Dehydration is known to be associated with increased mortality, poorer health overall, and increased healthcare costs for older people. And it can be even more difficult for those with dementia to stay properly hydrated.
Jelly Drops are a great alternative for those with lower mobility and cognitive functions, like those with dementia, but they aren’t the only one. If you’re concerned about how well your parent or loved one is staying hydrated, talk with their primary doctor about strategies to help them consume more fluids.
While often promoted as a tool to help people with dementia avoid dehydration, Jelly Drops also help a wide range of seniors. As people age, their sensitivity to thirst drops, making them more susceptible to dehydration which can also impair cognition.
If you’re looking for a DIY route to make Jelly Drops, understand that you might mimic the look of them, but it’s unlikely that you’ll be able to reach the same nutritional content.
Most of the DIY Jelly Drop recipes out there use Jello mixes, which will not only be high in sugar but will lack the electrolytes that you’re looking for.
If you do want to attempt this route, you’ll need to use electrolyte-enhanced water and sugar-free gelatin mix. (Be aware that some artificial sweeteners may be aggravating for those with gastrointestinal issues.) You’ll also need to only warm the water slightly and not boil it as most gelatine recipes recommend. Boiling will destroy the electrolytes.
This type of treat might make a great hydrating snack for those with dementia but will likely lack the texture of a Jelly Drop that makes it easy for them to eat on their own.
Dehydration is a real concern for everyone but can be especially dangerous for seniors and those with dementia.
Many seniors have reduced awareness of thirst.

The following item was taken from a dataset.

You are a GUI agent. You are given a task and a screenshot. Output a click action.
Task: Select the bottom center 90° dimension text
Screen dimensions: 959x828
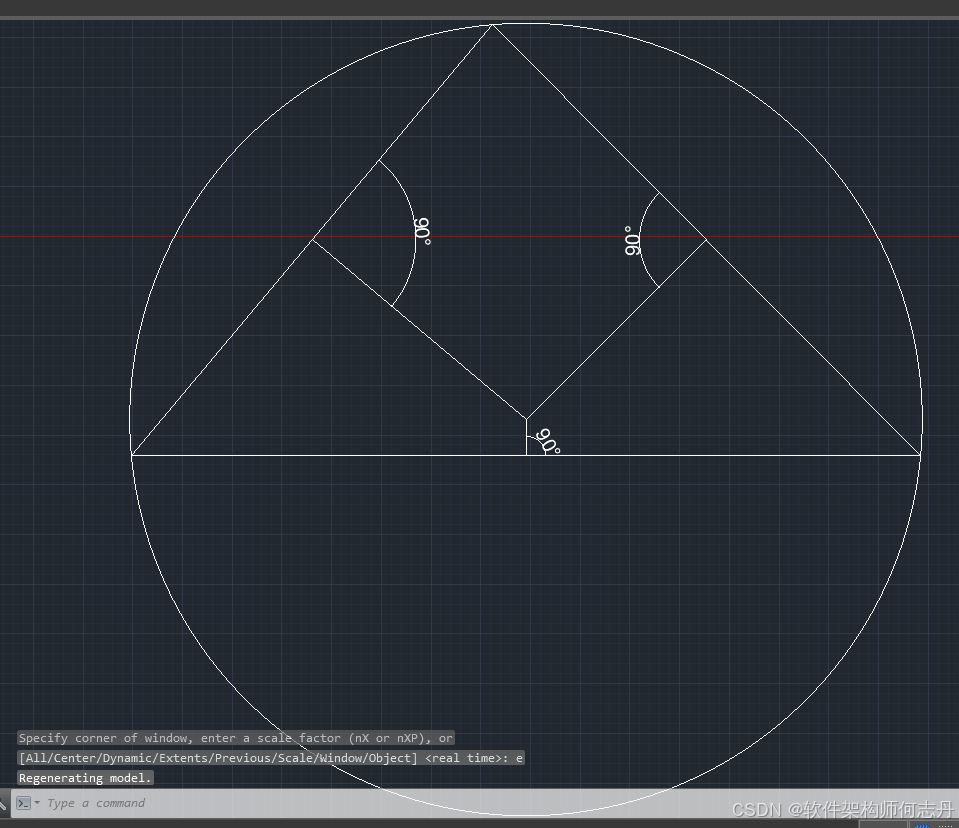(x=548, y=441)
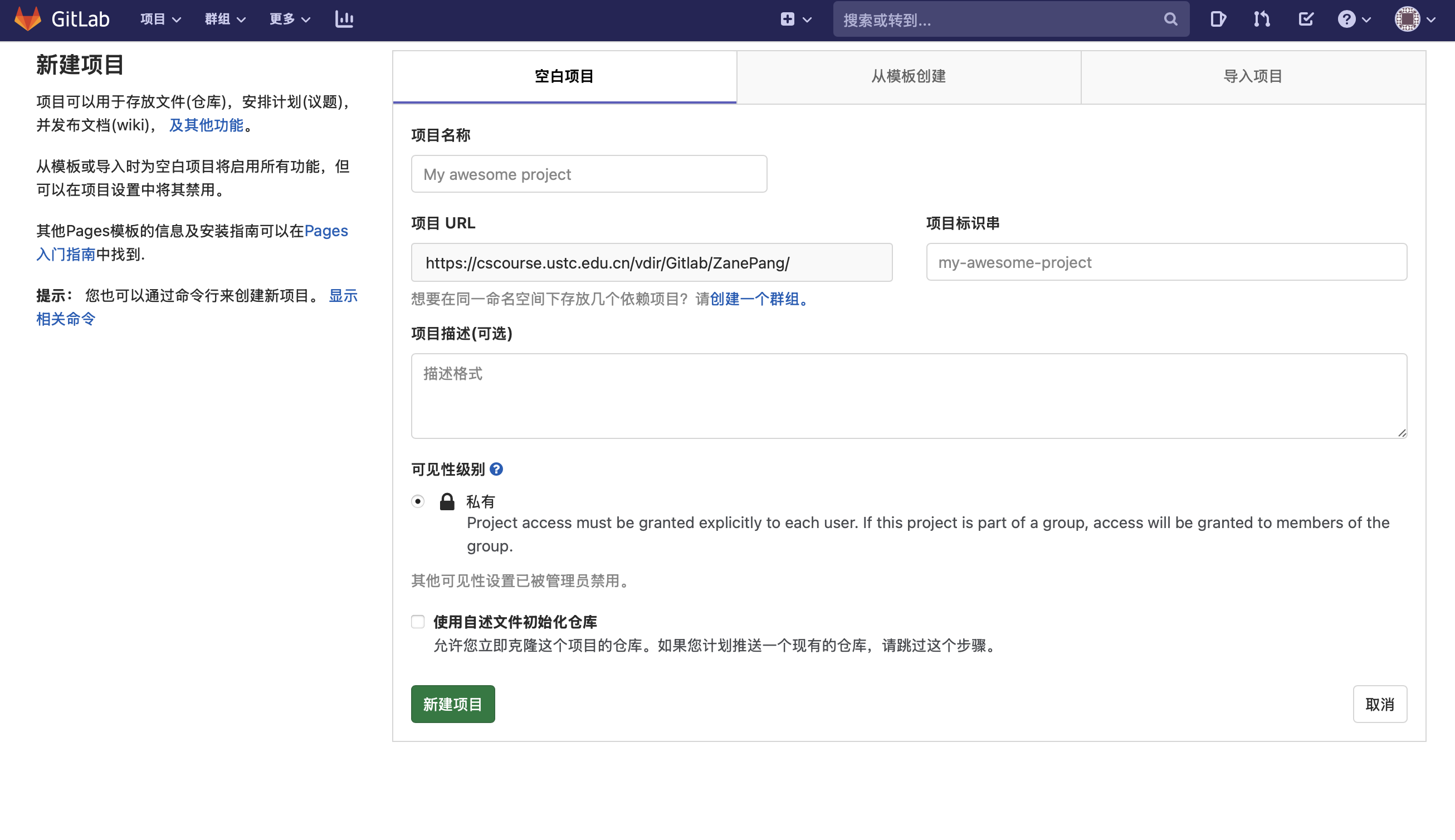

Meanwhile, individuals with dementia may find it difficult to remember to drink enough water or have difficulty swallowing.
Jelly Drops can be a great way to ensure that seniors stay hydrated and also combat the blandness often associated with plain water. More importantly, this sugar-free, vegan, electrolyte-rich alternative has a teardrop shape that’s easier for people with disabilities to handle.